« Sœurs d’armes ». Un film qu'il est nécessaire de courir voir. Au sens propre. Pourquoi « courir » ? Parce qu'urgence il y a. Parce qu'à l'affiche de trop peu de cinémas, parce que lapidé par une critique élitiste et cynique, parce que courageux, parce que humble aussi. Parce que féministe et humaniste surtout. Parce que, au prétexte de quelques maladresses de réalisation et d’un récit démonstratif, on assassine un film d'une émotion immense, d’une pédagogie certaine et d'une actualité brûlante.
N’en déplaise à la critique, « Sœurs d’armes » se saisit d’abord d’un sujet rarement mis à l’écran : le massacre des Yézidis par les djihadistes de l’Etat Islamique et en particulier de ces femmes, esclaves sexuelles, victimes de violences psychologiques et physiques inimaginables. Or le film, tout sauf naïf, ne cède jamais à la spectacularisation de la barbarie ni au pathos : Caroline Fourest dénonce l’insoutenable en le rendant supportable à l’écran ; elle reconnait d’ailleurs n’avoir pu montrer l’étendue des atrocités, dans les salles de cinéma occidentales.
Véritable rempart contre l’oubli, ce film est non seulement documenté, poétique mais aussi accessible. Oui, volontairement grand public. Un gros mot qu’il s’agirait de redorer. D’autant plus que « Sœurs d’armes » ne manque pas de nuances ; j’aimerais en dire autant des critiques cinéma. La diversité des personnages campés par des acteurs engagés, comme la complexité (certes effleurée mais pas moins présente) de leurs motivations/interactions évitent selon moi cet écueil.
Quant aux combattantes kurdes, dont la réalisatrice revendique l’héroïsation, ne méritent-elles pas (quelques soient les ressorts de leur engagement) un ardent hommage ? A cet égard, honte à certains propos tenus dans « Le Masque et la plume » : « les femmes kurdes n’ont pas mérité ça ». « Ça », il faut comprendre ce film. Je reste sans voix. Ce que les femmes kurdes n’ont certainement pas mérité, c’est ce mépris, c’est qu’on leur passe sur le corps, qu’on s’attaque à leur chair, c’est de mourir dans un combat d’une violence sans nom.

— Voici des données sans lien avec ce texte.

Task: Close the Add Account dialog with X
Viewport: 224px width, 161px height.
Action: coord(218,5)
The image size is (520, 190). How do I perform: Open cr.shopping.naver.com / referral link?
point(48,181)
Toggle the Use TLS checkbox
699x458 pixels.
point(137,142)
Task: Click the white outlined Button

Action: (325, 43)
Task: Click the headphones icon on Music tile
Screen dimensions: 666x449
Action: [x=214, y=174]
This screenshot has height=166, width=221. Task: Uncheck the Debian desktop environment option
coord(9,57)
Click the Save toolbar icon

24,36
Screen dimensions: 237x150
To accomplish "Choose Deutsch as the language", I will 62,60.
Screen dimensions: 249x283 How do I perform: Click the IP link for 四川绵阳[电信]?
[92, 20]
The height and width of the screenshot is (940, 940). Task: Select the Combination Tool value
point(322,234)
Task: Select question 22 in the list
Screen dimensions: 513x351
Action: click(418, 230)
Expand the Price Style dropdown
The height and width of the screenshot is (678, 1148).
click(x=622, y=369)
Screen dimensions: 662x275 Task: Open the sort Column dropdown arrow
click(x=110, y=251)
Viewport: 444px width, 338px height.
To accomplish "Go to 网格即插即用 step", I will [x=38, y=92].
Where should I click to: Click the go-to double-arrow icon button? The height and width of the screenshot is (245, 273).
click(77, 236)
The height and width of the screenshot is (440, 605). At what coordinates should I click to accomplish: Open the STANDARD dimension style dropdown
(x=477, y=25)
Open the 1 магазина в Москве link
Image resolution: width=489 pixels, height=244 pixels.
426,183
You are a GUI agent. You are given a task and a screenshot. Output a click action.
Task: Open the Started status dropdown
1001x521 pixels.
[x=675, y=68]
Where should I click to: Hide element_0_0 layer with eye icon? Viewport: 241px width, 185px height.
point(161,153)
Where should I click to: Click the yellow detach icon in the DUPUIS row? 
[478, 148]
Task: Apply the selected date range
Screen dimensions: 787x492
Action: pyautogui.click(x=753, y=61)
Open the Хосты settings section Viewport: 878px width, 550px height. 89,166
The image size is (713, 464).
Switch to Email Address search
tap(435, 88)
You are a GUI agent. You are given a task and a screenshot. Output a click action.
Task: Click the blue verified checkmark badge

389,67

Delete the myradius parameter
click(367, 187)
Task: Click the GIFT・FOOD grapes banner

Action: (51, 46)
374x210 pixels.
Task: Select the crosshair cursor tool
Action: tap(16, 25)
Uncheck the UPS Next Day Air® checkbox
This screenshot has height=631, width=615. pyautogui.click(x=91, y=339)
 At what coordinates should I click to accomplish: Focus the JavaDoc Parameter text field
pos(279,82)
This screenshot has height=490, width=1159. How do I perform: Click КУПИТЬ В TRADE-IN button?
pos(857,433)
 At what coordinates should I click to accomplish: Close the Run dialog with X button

Dernier point : n’y-a-t-il pas lieu de s’élever contre certains éléments de langage dénonçant le « manichéisme » et « la représentation binaire » que livrerait « Sœurs d’armes » en prenant parti « pour les faibles contre les bourreaux » ? Comment comprendre cette accusation ? Certains journalistes auraient-ils besoin d’un manuel type « Daesh pour les nuls » ?
Je relis les critiques, amère. Je m’interroge : est-ce Caroline Fourest qui irrite ? Est-ce le genre « film de guerre » en France qui fait « psitt » ? Est-ce le portrait de femmes combattantes qui dérange ? American Snipper oui, mais pas au féminin ? Est-ce le sujet tristement d’actualité qui ronge, qui culpabilise ? Qu’est-ce qui est « embarrassant » dans ce film pour citer « Libération », sinon l’acharnement d’une presse visiblement dénuée d’empathie ?
Je n’aurai pas la prétention d’avancer des réponses et je n’ai pas l’habitude de faire de la publicité sur ce mur mais quelle citoyenne serais-je si, pour une fois, je ne m’engageais pas (un peu), en vous encourageant à voir ce film, pour vous faire un avis. Et aussi pour honorer toutes ces femmes et tous ces hommes de l’ombre qui ont perdu la vie pour combattre une idéologie mortifère.